*** Opening of RECORD SET ***

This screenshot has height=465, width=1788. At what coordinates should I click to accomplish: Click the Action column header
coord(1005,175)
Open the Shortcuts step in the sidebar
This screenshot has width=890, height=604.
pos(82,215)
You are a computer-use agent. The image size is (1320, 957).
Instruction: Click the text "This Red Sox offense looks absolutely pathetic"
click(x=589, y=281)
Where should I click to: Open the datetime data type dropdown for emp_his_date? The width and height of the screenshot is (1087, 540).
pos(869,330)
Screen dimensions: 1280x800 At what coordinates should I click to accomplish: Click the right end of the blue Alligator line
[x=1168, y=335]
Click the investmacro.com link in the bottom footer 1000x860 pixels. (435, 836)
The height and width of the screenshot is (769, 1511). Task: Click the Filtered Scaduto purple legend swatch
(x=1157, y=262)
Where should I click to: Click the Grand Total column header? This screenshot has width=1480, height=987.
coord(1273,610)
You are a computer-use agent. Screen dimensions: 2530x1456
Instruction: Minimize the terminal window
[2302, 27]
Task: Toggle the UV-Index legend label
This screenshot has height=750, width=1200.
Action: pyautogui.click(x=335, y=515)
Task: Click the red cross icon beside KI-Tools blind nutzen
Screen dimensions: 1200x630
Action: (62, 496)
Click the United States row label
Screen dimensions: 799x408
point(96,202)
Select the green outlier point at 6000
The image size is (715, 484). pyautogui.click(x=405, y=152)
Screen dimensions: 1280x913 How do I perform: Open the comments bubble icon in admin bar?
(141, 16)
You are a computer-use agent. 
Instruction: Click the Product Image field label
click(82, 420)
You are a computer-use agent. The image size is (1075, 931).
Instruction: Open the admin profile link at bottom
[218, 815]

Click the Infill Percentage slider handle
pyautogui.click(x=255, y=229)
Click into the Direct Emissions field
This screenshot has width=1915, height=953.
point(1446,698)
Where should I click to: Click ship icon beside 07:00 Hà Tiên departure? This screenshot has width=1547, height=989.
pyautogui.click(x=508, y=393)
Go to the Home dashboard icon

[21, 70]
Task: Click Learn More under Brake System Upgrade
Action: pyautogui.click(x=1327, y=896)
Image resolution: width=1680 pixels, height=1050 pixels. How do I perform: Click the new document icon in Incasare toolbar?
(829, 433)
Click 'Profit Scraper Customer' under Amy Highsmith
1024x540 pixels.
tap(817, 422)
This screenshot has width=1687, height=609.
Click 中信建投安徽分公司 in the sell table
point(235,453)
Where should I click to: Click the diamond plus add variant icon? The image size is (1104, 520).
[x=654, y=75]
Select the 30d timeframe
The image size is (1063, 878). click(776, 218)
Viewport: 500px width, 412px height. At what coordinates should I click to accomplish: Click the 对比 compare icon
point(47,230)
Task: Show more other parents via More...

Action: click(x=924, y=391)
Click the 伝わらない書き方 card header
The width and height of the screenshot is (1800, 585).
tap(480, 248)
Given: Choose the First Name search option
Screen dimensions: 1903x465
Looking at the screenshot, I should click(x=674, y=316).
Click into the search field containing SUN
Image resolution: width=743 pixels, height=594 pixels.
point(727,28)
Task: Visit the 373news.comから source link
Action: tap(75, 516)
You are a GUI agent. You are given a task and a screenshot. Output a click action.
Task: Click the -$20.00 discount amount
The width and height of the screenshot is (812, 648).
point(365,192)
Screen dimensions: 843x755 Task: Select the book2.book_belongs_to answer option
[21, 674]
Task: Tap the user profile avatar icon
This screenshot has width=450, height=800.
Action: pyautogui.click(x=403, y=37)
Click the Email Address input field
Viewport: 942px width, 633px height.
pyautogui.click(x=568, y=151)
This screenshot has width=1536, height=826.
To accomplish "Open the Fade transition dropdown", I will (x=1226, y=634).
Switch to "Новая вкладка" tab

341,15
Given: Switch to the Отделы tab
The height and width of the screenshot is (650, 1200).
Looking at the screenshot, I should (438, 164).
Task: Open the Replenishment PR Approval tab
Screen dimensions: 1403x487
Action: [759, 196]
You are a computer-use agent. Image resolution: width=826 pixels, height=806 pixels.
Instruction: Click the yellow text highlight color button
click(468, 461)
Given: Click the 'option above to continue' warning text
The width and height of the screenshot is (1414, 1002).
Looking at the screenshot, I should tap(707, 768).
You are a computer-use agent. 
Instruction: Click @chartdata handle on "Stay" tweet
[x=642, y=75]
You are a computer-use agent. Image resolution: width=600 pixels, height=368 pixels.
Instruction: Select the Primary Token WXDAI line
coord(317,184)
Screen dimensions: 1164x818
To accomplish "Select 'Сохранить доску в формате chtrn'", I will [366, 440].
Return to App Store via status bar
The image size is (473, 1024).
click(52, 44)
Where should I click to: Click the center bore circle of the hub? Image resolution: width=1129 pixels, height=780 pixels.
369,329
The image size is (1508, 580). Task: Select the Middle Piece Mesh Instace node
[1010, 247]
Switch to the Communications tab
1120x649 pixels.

*** Close of RECORD SET ***

-- TASK TO CARRY OUT --
Would you please repeat exactly the lines above, starting at the line with "This screenshot has height=750, width=1200." and stopping at the line with "You are a computer-use agent. The image size is (1075, 931).", both included?

-- EXERCISE OUTPUT --
This screenshot has height=750, width=1200.
Action: pyautogui.click(x=335, y=515)
Task: Click the red cross icon beside KI-Tools blind nutzen
Screen dimensions: 1200x630
Action: (62, 496)
Click the United States row label
Screen dimensions: 799x408
point(96,202)
Select the green outlier point at 6000
The image size is (715, 484). pyautogui.click(x=405, y=152)
Screen dimensions: 1280x913 How do I perform: Open the comments bubble icon in admin bar?
(141, 16)
You are a computer-use agent. 
Instruction: Click the Product Image field label
click(82, 420)
You are a computer-use agent. The image size is (1075, 931).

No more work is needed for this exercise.